Datasets
Medieval Dataset
The following datasets are in the current version of the HuggingFace dataset, as seen in the paper from CATMuS Medieval.
All data were passed through Choco Mufin. Any attempt to replicate the HuggingFace dataset should use the conversion table provided with each dataset.
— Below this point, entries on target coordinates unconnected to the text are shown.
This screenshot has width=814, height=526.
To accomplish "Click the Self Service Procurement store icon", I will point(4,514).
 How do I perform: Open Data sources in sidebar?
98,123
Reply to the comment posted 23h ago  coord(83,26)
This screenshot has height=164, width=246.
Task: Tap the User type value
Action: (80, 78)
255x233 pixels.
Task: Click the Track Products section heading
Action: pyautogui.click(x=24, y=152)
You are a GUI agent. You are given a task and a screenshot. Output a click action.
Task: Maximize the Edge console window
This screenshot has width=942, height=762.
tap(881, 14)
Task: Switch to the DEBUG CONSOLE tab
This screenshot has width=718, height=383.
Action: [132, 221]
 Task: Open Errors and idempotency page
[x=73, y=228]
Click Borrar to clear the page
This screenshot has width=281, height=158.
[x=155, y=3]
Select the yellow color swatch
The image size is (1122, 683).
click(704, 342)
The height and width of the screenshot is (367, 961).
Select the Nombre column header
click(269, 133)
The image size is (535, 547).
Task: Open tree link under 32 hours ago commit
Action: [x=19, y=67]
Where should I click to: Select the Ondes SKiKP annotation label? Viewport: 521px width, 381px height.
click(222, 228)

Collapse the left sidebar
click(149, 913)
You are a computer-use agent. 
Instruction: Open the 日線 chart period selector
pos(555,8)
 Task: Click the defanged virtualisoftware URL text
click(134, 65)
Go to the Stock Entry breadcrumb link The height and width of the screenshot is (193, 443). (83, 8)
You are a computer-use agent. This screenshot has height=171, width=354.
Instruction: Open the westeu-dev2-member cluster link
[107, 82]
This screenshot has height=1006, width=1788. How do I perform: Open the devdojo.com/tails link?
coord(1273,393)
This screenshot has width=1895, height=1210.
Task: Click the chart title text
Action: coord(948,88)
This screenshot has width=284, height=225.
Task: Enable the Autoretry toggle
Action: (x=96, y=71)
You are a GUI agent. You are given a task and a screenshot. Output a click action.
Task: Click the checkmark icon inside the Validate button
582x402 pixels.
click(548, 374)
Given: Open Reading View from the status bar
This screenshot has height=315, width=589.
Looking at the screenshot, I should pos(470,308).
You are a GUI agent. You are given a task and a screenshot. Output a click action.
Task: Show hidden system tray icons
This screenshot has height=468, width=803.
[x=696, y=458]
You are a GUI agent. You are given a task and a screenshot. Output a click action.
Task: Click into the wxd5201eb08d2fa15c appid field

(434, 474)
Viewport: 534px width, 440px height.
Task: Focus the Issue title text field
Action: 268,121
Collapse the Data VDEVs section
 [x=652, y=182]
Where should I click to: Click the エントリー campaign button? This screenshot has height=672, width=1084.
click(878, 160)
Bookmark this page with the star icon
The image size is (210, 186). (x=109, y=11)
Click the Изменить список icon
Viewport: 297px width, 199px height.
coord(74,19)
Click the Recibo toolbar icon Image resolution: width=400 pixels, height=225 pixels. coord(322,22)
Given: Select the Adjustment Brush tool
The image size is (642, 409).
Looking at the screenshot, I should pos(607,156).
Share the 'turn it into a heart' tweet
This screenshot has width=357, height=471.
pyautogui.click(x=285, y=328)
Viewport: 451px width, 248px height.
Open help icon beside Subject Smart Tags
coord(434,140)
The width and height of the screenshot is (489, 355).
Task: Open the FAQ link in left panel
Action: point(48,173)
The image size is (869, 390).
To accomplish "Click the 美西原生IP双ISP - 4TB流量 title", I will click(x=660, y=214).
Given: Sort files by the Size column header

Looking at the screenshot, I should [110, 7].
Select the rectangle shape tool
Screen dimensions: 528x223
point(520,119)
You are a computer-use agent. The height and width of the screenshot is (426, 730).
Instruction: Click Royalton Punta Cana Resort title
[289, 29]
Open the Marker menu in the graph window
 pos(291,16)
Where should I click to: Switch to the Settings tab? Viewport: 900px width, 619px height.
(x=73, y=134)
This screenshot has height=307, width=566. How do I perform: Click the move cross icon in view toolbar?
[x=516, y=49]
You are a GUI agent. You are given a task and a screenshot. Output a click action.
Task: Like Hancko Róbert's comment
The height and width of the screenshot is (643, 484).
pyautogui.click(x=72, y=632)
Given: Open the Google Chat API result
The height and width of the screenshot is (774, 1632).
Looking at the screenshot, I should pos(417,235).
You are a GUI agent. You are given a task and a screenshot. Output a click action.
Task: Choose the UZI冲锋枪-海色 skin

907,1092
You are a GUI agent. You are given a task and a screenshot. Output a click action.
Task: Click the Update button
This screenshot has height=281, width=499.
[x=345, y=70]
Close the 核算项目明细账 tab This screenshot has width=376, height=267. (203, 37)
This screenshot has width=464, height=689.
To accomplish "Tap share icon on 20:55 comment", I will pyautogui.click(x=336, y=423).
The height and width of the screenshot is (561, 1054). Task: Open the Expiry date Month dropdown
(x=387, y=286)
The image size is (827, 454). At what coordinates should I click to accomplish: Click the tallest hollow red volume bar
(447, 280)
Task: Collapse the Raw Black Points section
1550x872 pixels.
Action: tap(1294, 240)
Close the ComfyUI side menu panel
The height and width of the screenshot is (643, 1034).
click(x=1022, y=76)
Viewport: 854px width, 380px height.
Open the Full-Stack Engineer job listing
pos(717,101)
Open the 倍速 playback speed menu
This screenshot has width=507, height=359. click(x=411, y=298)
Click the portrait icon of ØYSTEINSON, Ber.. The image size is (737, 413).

The conversion table for the modified dataset will be made available.
language | url | version |
---|---|---|
Latin | DEEDS-Project/htr-dataset | v0.0.8 |
Latin | HTRomance-Project/medieval-latin | v0.0.8 |
Spanish Languages | HTRomance-Project/middle-ages-in-spain | v0.0.6 |
Old/Middle French | HTRomance-Project/medieval-french | v0.0.9 |
Italian Languages | HTRomance-Project/medieval-italian | v1.0.2 |
Old/Middle French | HTR-United/cremma-medieval | v2.0.1 |
Latin | HTR-United/cremma-medieval-lat | v0.1.2 |
Old/Middle French | Gallicorpora/HTR-imprime-gothique-16e-siecle | v0.0.19 |
Old/Middle French | Gallicorpora/HTR-MSS-15e-Siecle | v0.0.37 |
Old/Middle French | Gallicorpora/HTR-incunable-15e-siecle | v0.0.29 |
Old/Middle French | ciham-htr/fabliaux | v0.0.22 |
Old/Middle French | ciham-htr/liber | v0.0.5 |
Latin/Italian/French | Reorganized from HN2021 Boccace | last |
Old/Middle French | Reorganized [Decameron-Fr] | last |
Latin | Reorganized malamatenia/Eutyches | last |
Spanish Languages | Reorganized & Augmented Gille-Levenson's PhD Data | last |
Latin | Adapted rescribe/carolineminuscule-groundtruth | 2023-10-03 |
Vocabulary:
- Adapted: Image were replaced / rescaled
- Reorganized: Data were reorganized in a way that made them more usable
- Agumented: Data whose digitization were not publicly available where used to extract lines.